▸ ASSIGNED TASK
When a line in the entries below contains the word "Open", copy that line.

=======

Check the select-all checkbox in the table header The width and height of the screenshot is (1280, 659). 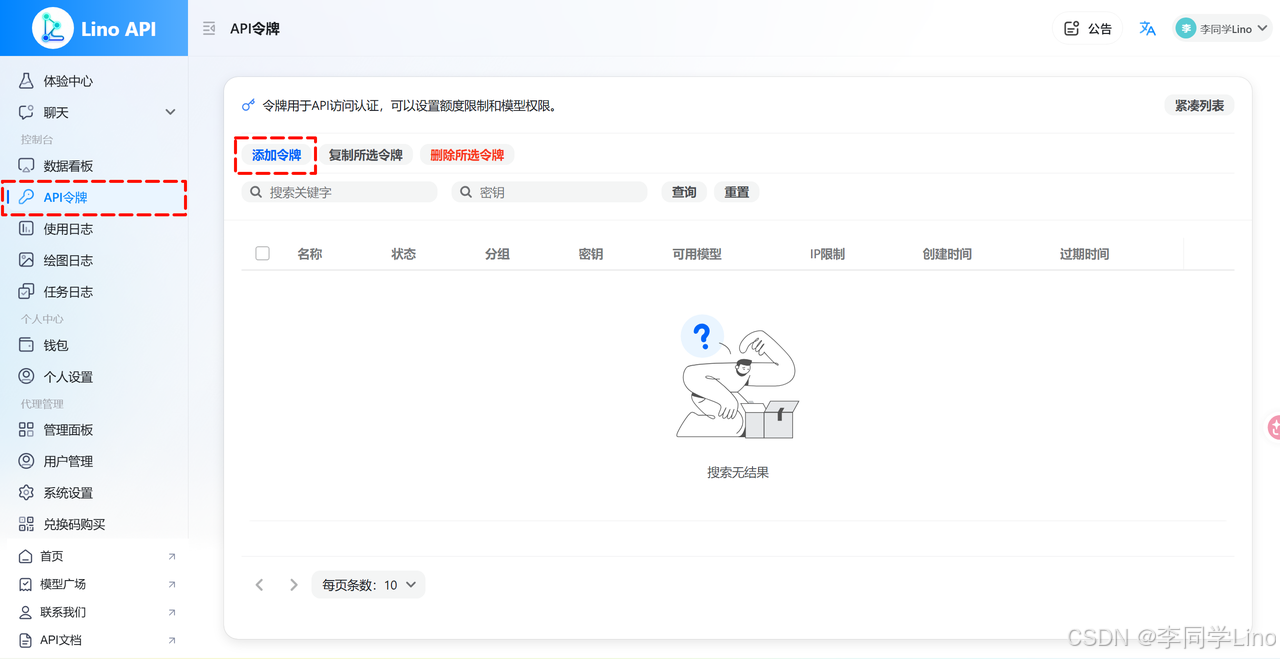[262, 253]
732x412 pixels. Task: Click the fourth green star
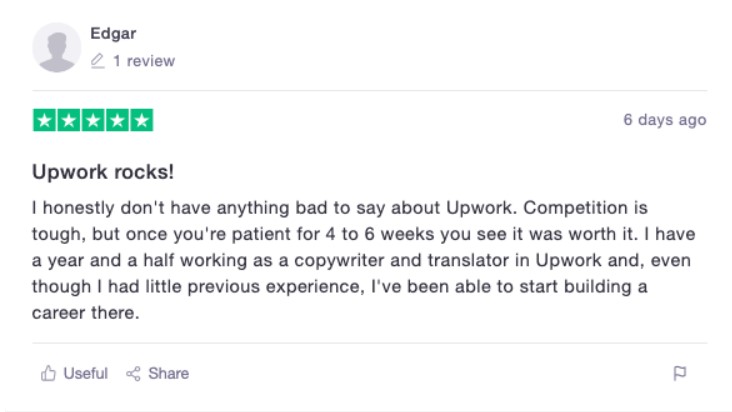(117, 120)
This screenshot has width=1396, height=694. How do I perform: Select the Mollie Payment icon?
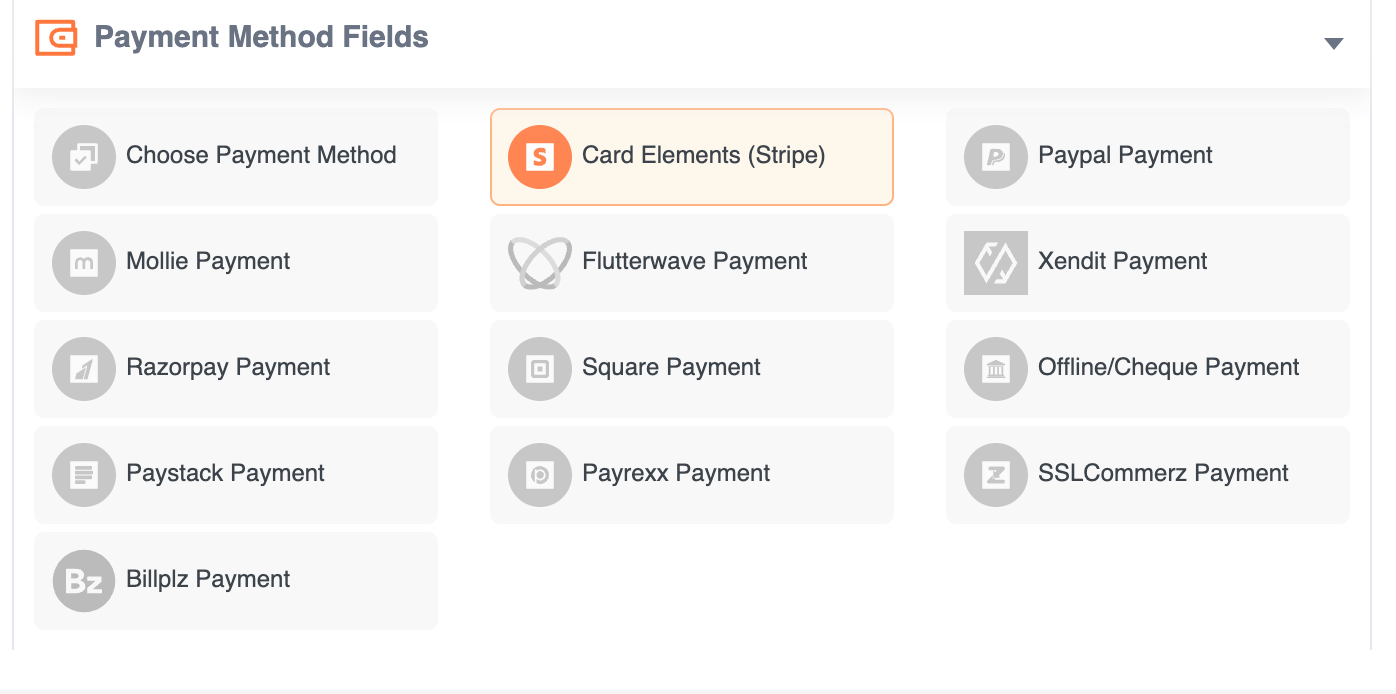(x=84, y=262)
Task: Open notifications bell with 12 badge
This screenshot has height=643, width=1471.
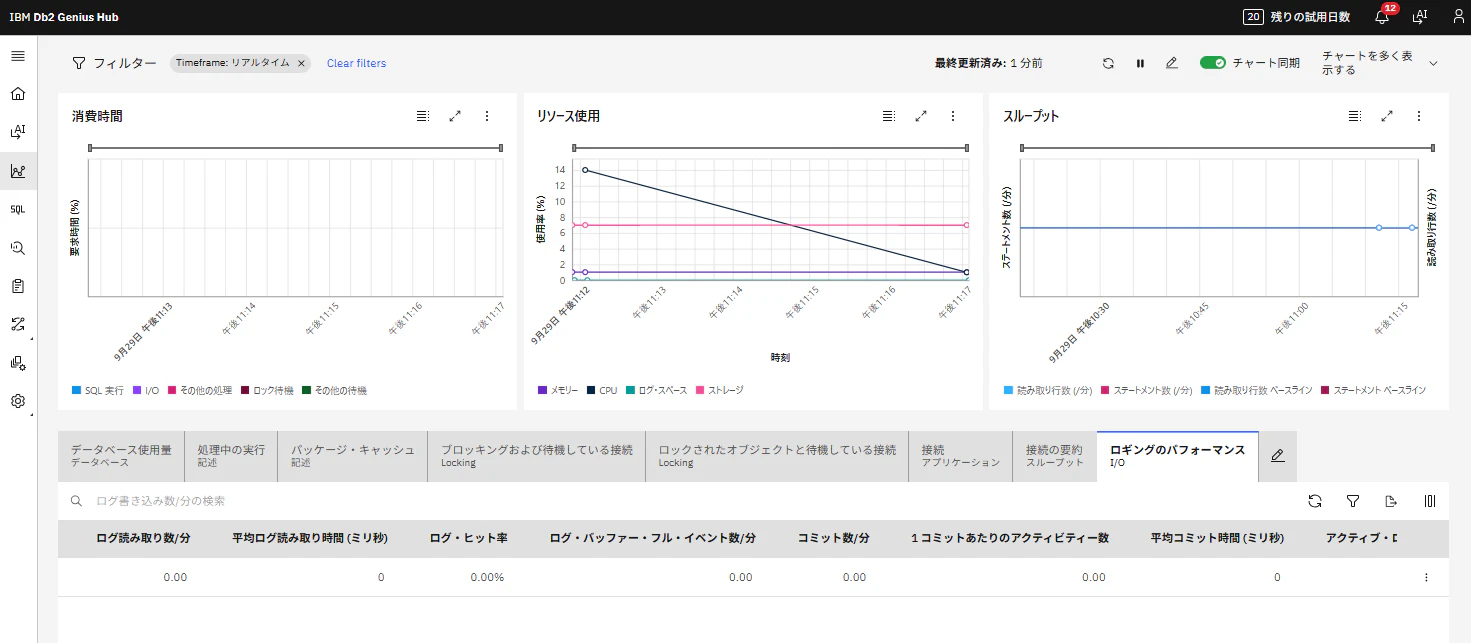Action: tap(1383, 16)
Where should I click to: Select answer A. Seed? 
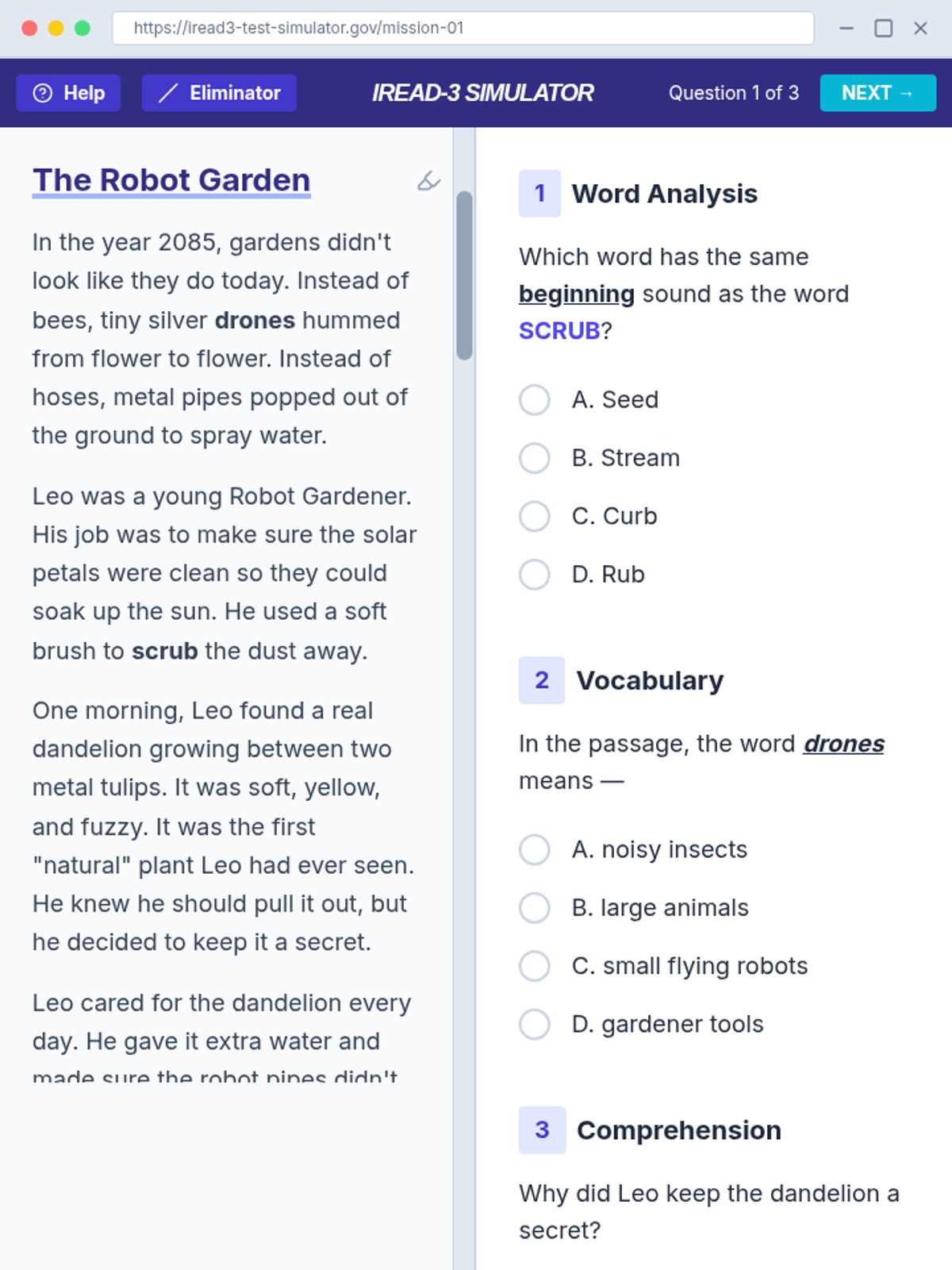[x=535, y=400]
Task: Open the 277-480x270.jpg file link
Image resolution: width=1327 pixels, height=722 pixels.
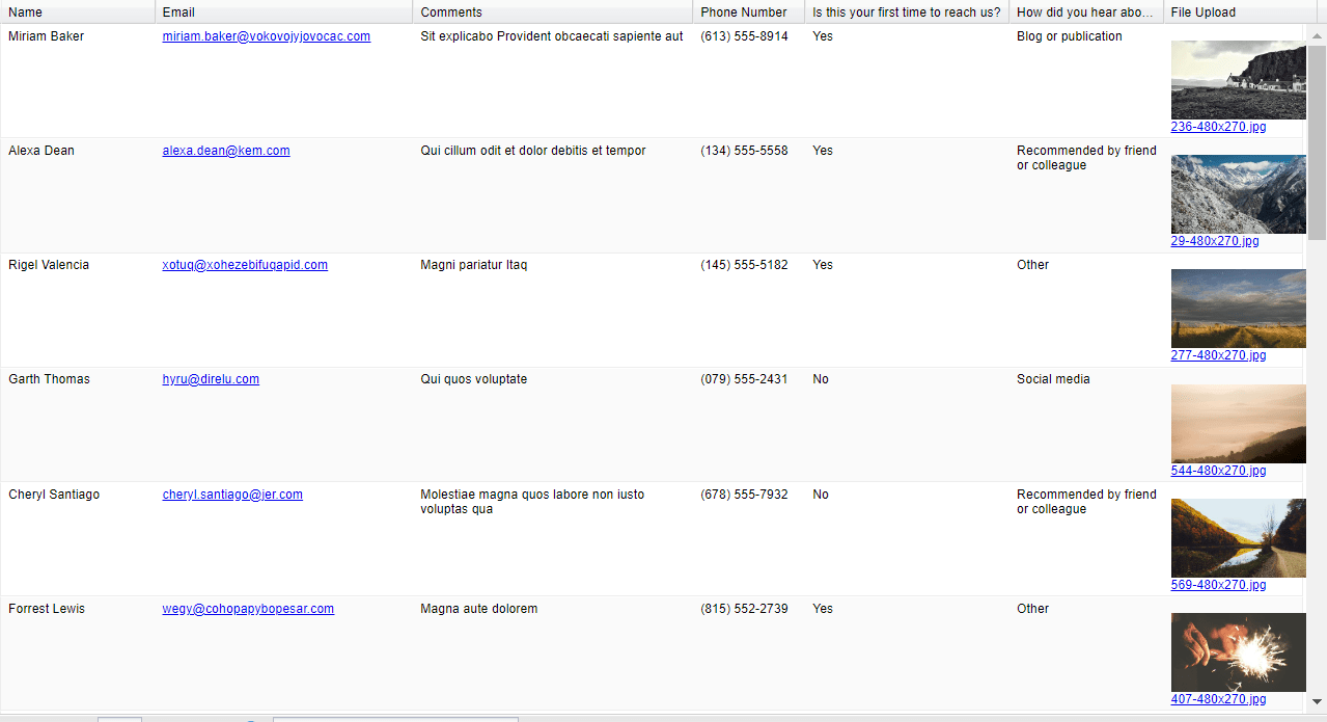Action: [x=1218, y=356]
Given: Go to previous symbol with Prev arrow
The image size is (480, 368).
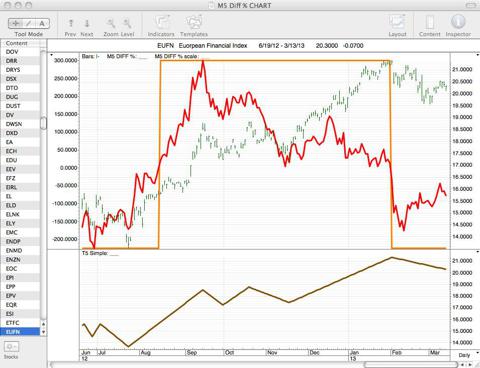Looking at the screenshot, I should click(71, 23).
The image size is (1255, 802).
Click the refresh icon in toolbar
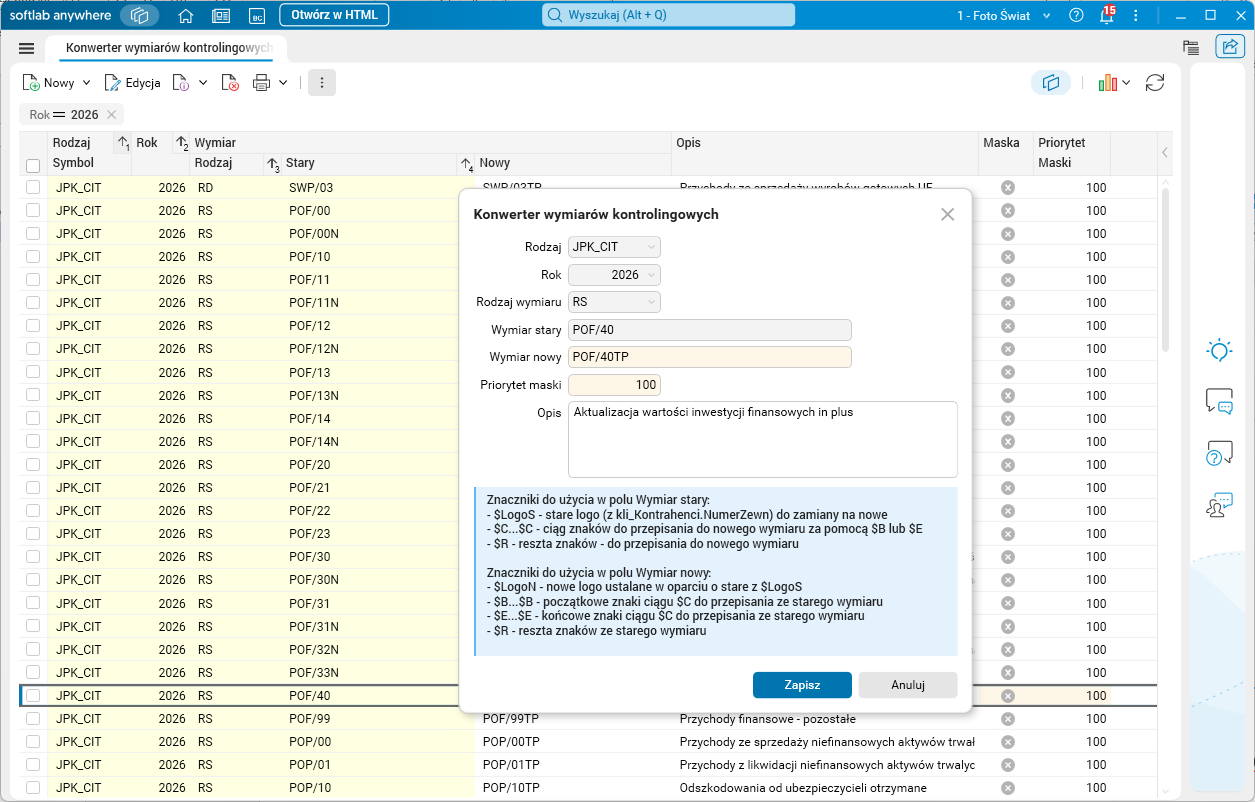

=======

▸ SOLUTION TO THIS TASK
Task: Open notifications bell with 12 badge
Task: Open the 277-480x270.jpg file link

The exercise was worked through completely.